Associations of immunological biomarker status with cancer progression and prognosis in patients with immunogenic non-luminal cancer

The non-luminal group included 21 patients with TN and 2 with non-luminal HER2-overexpressed breast cancer. The proportion of patients positive for PD-L1 expression was significantly higher in patients positive for MHC expression than that in patients negative for MHC expression (P=0.048 for E1L3N and P=0.019 for SP263, Table IV).

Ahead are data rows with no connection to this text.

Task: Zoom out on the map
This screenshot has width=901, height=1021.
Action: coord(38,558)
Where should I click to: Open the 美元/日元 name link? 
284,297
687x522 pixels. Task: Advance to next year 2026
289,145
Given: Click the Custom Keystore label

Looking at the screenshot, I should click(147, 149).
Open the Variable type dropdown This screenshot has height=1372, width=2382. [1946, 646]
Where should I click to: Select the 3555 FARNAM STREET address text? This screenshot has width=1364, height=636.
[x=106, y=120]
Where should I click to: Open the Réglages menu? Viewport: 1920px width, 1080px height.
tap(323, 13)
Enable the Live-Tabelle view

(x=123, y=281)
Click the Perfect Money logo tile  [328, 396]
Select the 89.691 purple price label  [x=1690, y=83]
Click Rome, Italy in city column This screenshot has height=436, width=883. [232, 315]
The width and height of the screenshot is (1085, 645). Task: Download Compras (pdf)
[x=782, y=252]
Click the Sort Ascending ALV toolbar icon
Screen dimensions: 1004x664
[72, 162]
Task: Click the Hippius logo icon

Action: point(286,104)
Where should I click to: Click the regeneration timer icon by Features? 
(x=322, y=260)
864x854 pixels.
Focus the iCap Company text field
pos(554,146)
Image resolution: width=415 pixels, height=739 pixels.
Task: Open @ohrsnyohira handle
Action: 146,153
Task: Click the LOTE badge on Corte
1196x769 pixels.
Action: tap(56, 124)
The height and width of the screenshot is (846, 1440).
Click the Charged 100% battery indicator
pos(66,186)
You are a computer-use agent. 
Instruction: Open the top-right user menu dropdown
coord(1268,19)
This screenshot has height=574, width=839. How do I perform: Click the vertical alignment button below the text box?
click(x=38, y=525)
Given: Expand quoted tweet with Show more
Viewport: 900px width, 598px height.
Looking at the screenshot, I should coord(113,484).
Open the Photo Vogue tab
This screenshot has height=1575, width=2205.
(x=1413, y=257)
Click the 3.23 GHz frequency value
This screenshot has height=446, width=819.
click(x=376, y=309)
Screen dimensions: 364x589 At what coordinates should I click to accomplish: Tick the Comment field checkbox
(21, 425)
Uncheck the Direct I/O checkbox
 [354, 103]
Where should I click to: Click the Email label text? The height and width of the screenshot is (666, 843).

There was no difference in the proportion of patients with high TIL levels between MHC status (MHC-negative and MHC-positive patients: 60.0 and 88.9%, respectively, P=0.140).) Reciprocally, the proportion of patients with MHC expression was significantly higher in patients positive for E1L3N or SP263 than that in patients negative for PD-L1 expression (E1L3N-negative and E1L3N-positive patients: 64.3 and 100%, respectively, P=0.048; SP263-negative and SP263-positive patients: 50.0 and 93.3%, respectively, P=0.019, Table V). No association of high and low TIL levels with MHC and PD-L1 expression was observed (P=0.140 with MHC, P=0.084 for E1L3N, and P=0.069 for SP263). In the non-luminal group, compared with patients with low TIL levels, patients with high TIL levels showed significantly longer RFS (low levels: median RFS of 14 months; high levels: RFS rate of 63.2% at 10 years, P=0.014; Fig. 6); however, TIL levels were not associated with cancer progression (Table IV). Of the remaining markers in this group, SP263 reactivity was associated with prognosis, with reactive patients showing slightly better OS rates 10 years after their primary operation compared with nonreactive patients (37.5 and 73.3%, respectively, P=0.064; Fig. 7).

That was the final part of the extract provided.